O romance “Os Maias”, de Eça de Queiroz, vai ser continuado por seis escritores portugueses, numa narrativa que irá de 1888 a 1973.

“Os novos Maias” inicia-se precisamente no ano seguinte ao que Eça de Queiroz terminou o seu romance, com uma cena em que Carlos da Maia e o amigo João da Ega afirmam que “não vale a pena correr para nada” e acabam por correr para apanhar um elétrico que os leve a um jantar para o qual estão atrasados.
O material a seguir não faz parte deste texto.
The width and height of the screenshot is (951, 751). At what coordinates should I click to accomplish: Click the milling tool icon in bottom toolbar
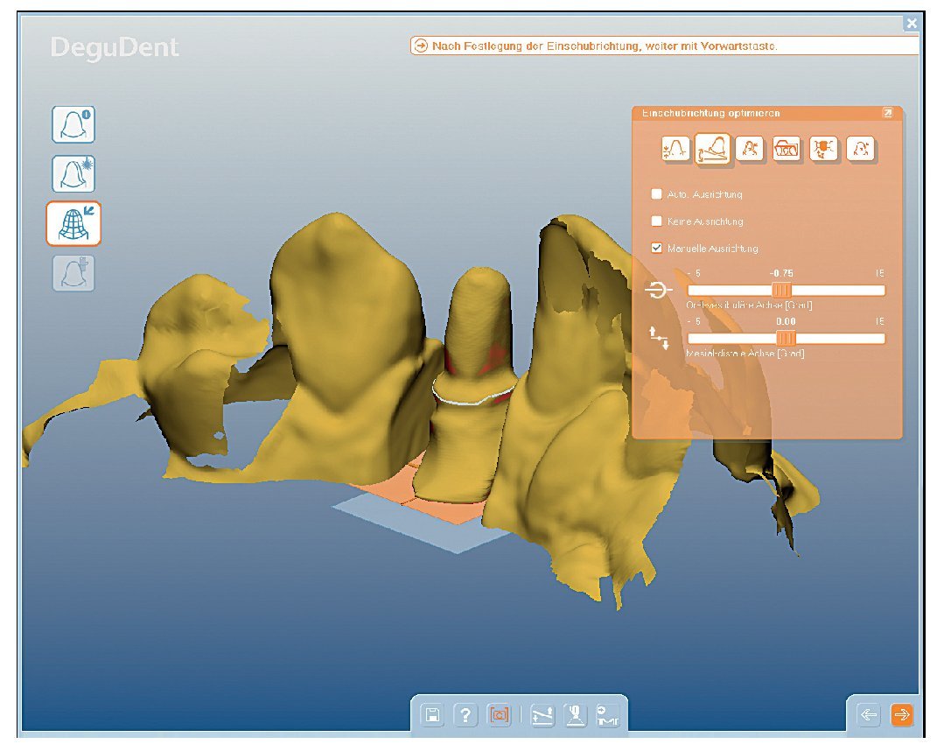pyautogui.click(x=574, y=715)
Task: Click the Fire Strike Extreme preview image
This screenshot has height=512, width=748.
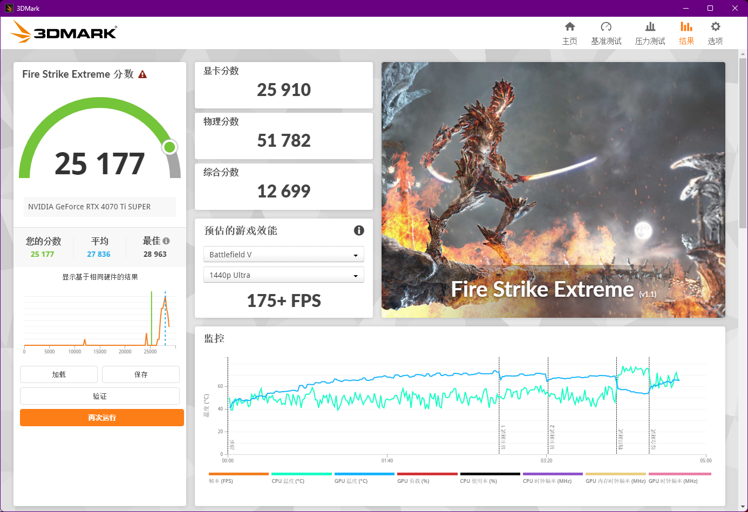Action: tap(553, 189)
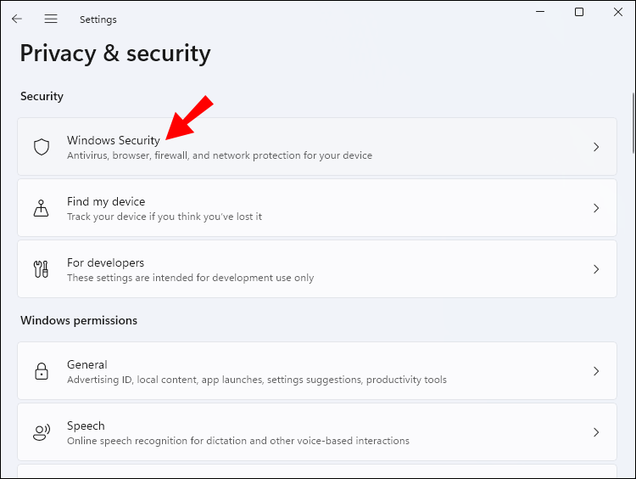This screenshot has width=636, height=479.
Task: Click the General lock icon
Action: (x=42, y=371)
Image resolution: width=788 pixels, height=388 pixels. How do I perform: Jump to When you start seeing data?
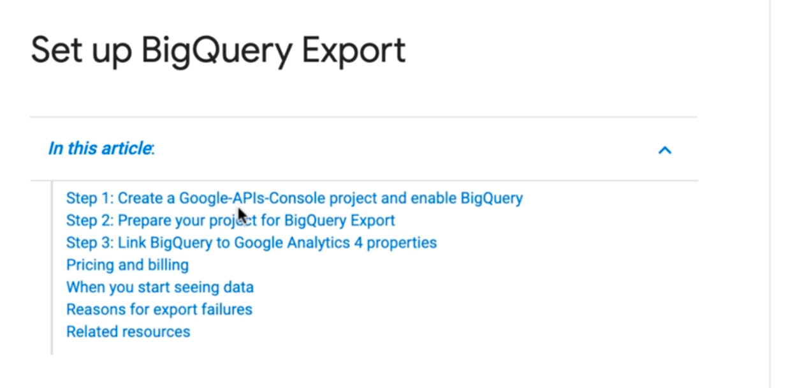pos(160,287)
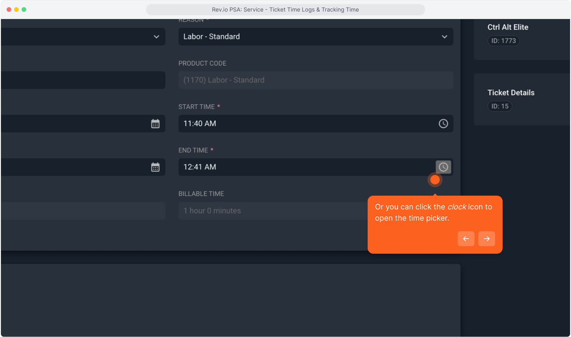The height and width of the screenshot is (337, 571).
Task: Open the left-side dropdown chevron
Action: coord(156,37)
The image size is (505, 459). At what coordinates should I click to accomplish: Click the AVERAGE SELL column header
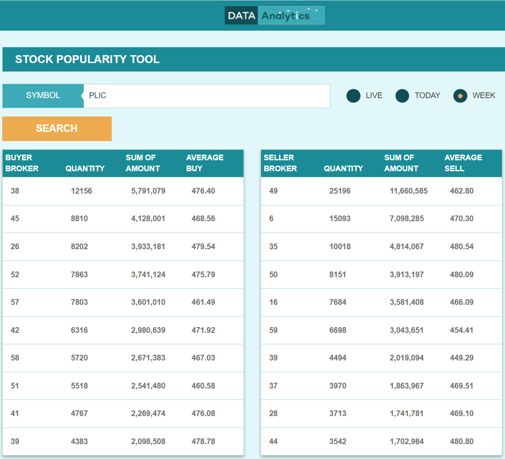click(463, 163)
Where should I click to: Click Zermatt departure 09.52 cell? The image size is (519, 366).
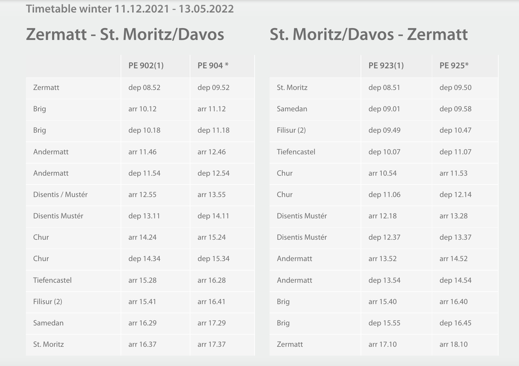click(x=222, y=88)
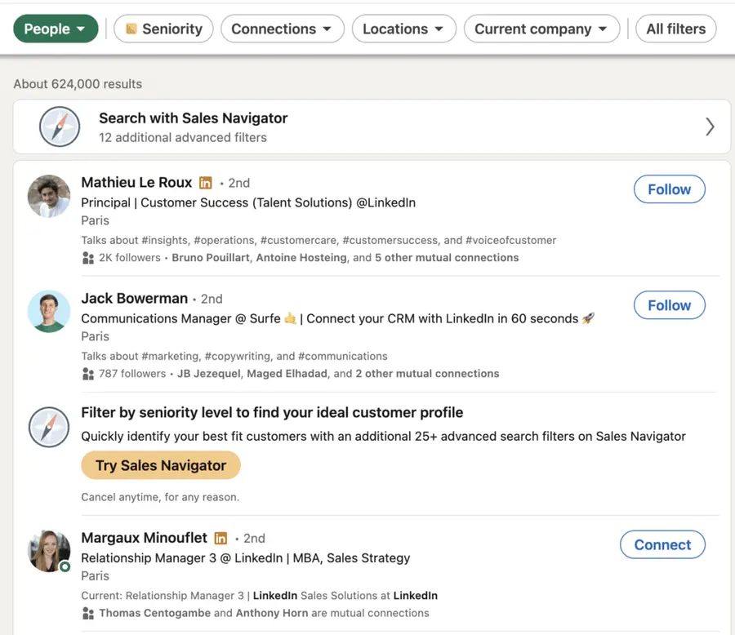
Task: Open the Current company filter dropdown
Action: point(541,28)
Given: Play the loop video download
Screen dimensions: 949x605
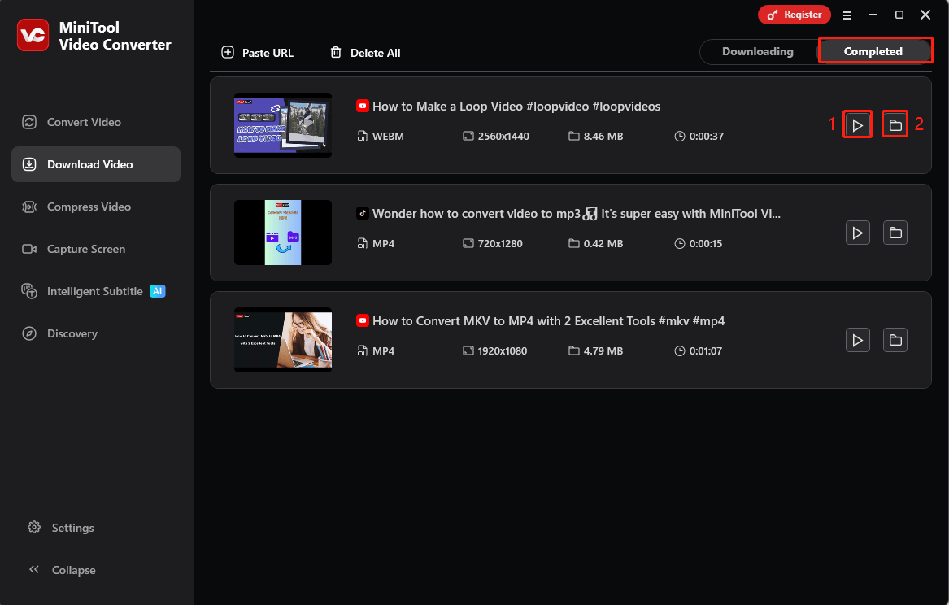Looking at the screenshot, I should click(857, 124).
A iniciativa de dar continuidade à obra-prima de Eça de Queiroz é do semanário Expresso que comemora 40 anos, contando com o apoio da Fundação Eça de Queiroz, e os escritores convidados são José Luís Peixoto, José Eduardo Agualusa, Mário Zambujal, José Rentes de Carvalho, Gonçalo M. Tavares e Clara Ferreira Alves. A partir de 03 de agosto com a edição do semanário é publicado um fascículo de “Os novos Maias”.

“’Os Maias’ terminam com o regresso de Carlos da Maia a Portugal e o assumir de que foi um ‘falhado da vida’, agora é a hora de perceber o que aconteceu depois”, disse à Lusa fonte do semanário.